Even if the alleged NMN transporter exists, though, it is not expressed in all cells. Slc12a8 is highly expressed in the small intestine:
A newly reported NMN transporter, the Slc12a8, is highly expressed and regulated by NAD+, in the murine small intestine...
But people who want to replenish their NAD levels are not particularly focused on the health of their small intestines. They are equally or more likely to be concerned about their heart, gut, liver, kidney, muscles, pancreas, eyes, ears, and neurons, etc. So even if the NMN transporter turns out to be real, it may not turn out to be important, if the other NAD precursors can reach every cell in your body, and NMN reaches far fewer.
If the NMN transporter is validated, the NMN pathway may turn out to be the shortest intracellular NAD biosynthetic pathway of all -- just one step, from NMN to NAD -- but, then, only well-expressed in a few cell types.
Conclusion
The four main pathways for intracellular biosynthesis of NAD correspond to four different NAD precursors: Trp (De Novo Pathway), NA (Preiss-Handler Pathway), NAM (Salvage Pathway), and NR (Brenner Pathway).
The De Novo Pathway is not an important source of intracellular NAD because your body mostly uses tryptophan for protein synthesis instead of for NAD synthesis. The Preiss-Handler Pathway for Niacin is poorly expressed in numerous cell types and is down-regulated by viral infection. The Salvage Pathway for Nicotinamide is rate-limited under some circumstances (especially age and stress).
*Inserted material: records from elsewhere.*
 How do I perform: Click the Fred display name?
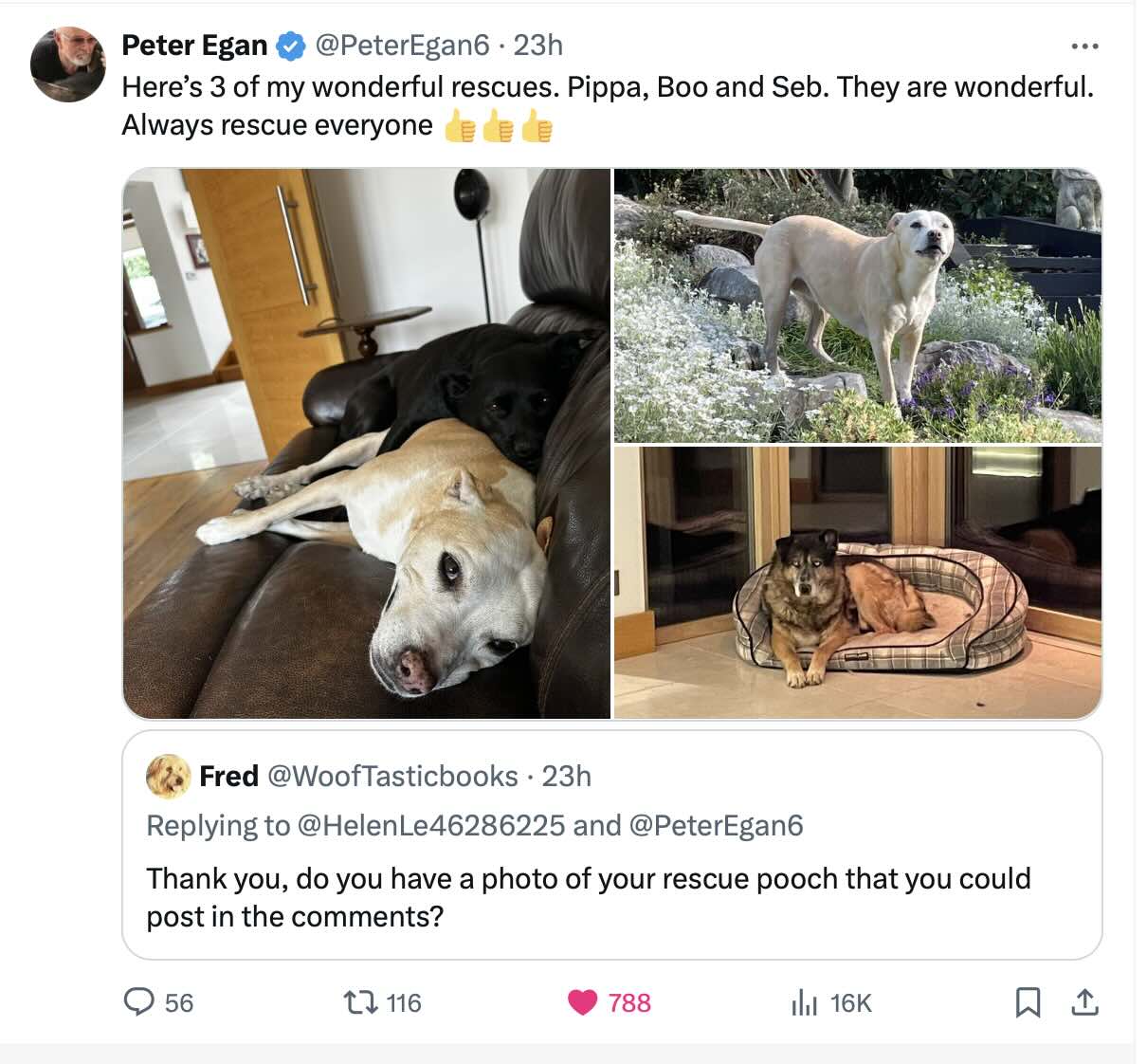(228, 777)
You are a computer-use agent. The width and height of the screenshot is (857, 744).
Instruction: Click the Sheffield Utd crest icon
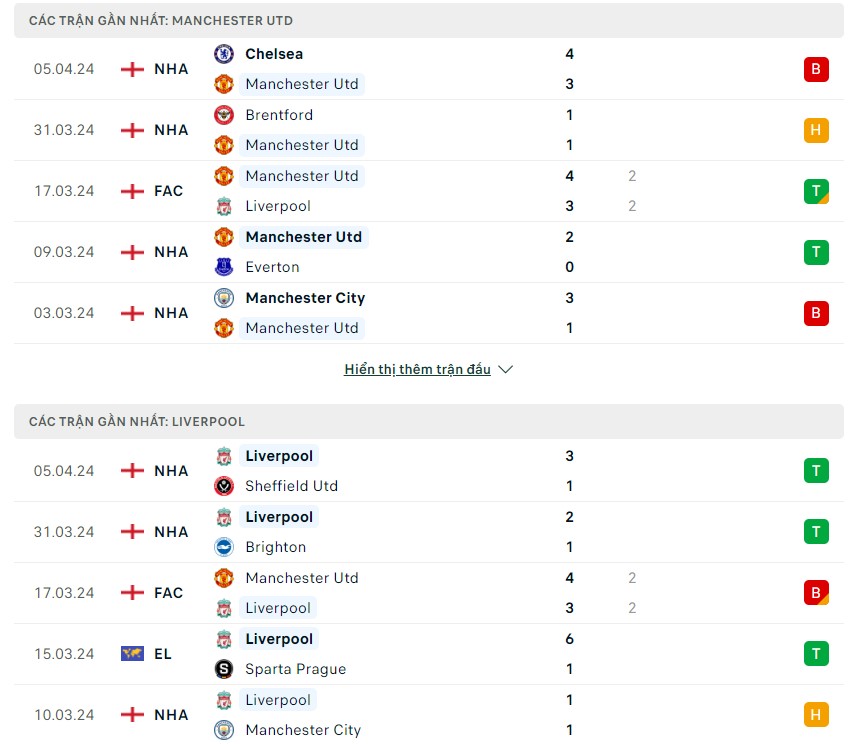[224, 486]
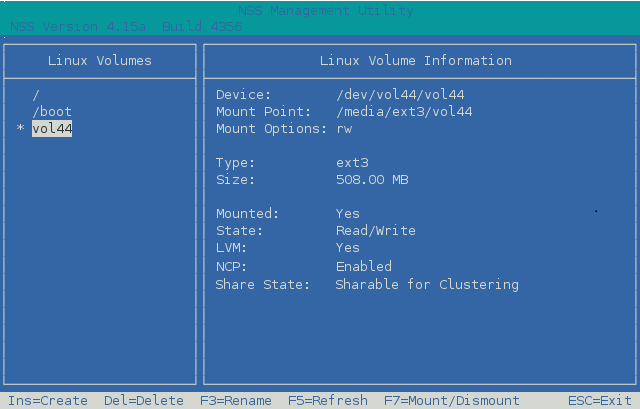Select the /boot volume entry
The height and width of the screenshot is (409, 640).
tap(52, 112)
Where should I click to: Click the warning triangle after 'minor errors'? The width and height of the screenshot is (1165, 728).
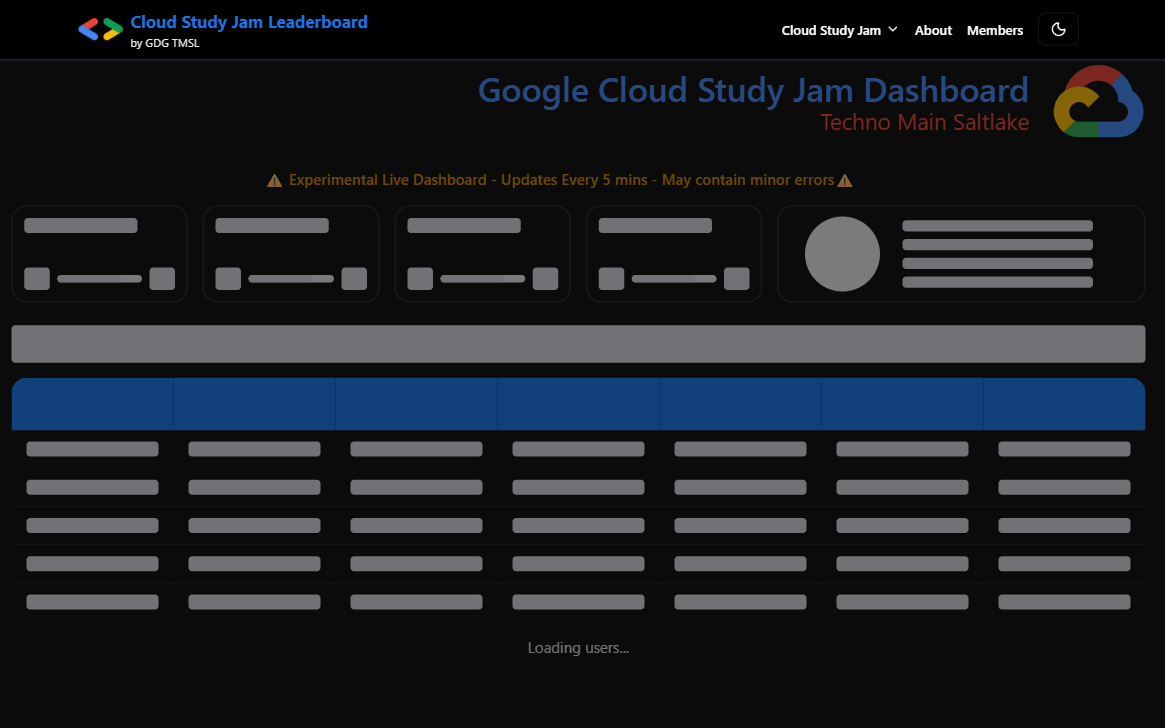point(845,181)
The Brenner Pathway is well-expressed in cells and can bypass rate-limiting steps in the other pathways that prevent the other pathways from adequately replenishing NAD. That is the reason NR gets so much attention. NMN might have its own pathways in a few tissue types, rather than always first getting degraded to NR and NAM and entering the cells as other, smaller precursors, but it is not clear yet.